EDEN: PARADISE LOST, C4

“Briefly, we had the most meta reality show ever as the group walked out of Eden en masse in a protest about quitter Glenn’s decision to return to the camp, some fifth wall of television starting to crack as a producer entered the shot looking nonplussed. Couldn’t we have had more of this mad, chaotic situation?

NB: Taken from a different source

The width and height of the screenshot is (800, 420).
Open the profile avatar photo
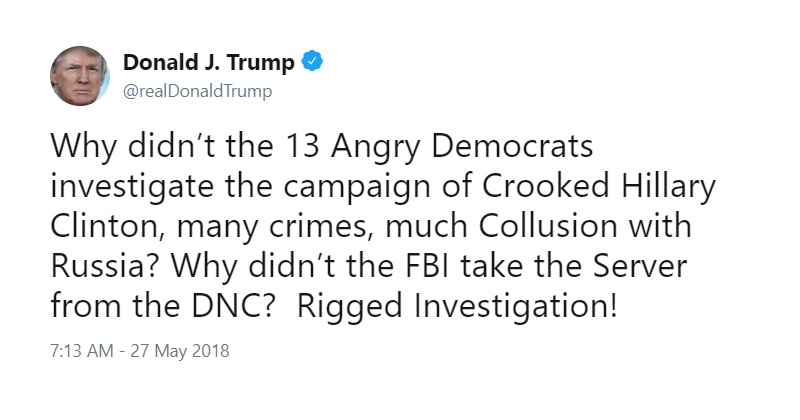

The editors have industriously condensed months of footage and I didn’t feel we were seeing the full picture…

The premise implicit in the Eden title spoke to utopian hippy-ish ideals; now the whole thing feels like an edition of the dystopian horror show Black Mirror.”
James Jackson, The Times

“The first episode only seems to scratch the surface, but few come out of it well – even at this stage… All very silly and inept, and not quite the Lord-of-the-Flies descent into carnage that was hinted at, but, judging by the teasers for the next episode, it gets bleaker when this society-building experiment inadvertently installs its own patriarchy. Castaway 2000 seems far, far away.”

Rebecca Nicholson, The Guardian

“Don’t be surprised if, by Friday, they have started their own cult religion and impaled the heads of unbelievers on poles in the forest.”
Christopher Stevens, Daily Mail

MAKE OR BREAK?, C5

“An hour-long cacophony of milksop wails and moggy caterwauls from distraught untrusting persons of limited vocabulary… The Roman Empire crumbled with less of a degenerate clatter. Repellent.” 
Jasper Rees, Daily Telegraph


“A Love Island knock-off that’s just as dumb so will probably become the new cultural touchstone for the tabloids and intellectual commentariat to coo over… Sure, it’s knowingly trashy, youthful telly (baiting emotionally fragile couples as entertainment is just a bit of fun, after all), but between this and Eden you start to believe — truly believe — that civilisation is doomed.”
James Jackson, The Times

“The people on this show are not, I’m sure, the screeching thuggettes and whingeing man-baby control freaks they appear. That’s just how people appear to be when their relationships are being shredded. It’s no fun to look at, though, and the odd coconut palm doesn’t help.”
Matt Baylis, The Daily Express

MAN IN AN ORANGE SHIRT, BBC2

“Perhaps the dominoes of the plot all toppled a little too tidily, but … this solid contribution to Gay Britannia argued that happy-ever-after romance is not the preserve of soppy heteros.”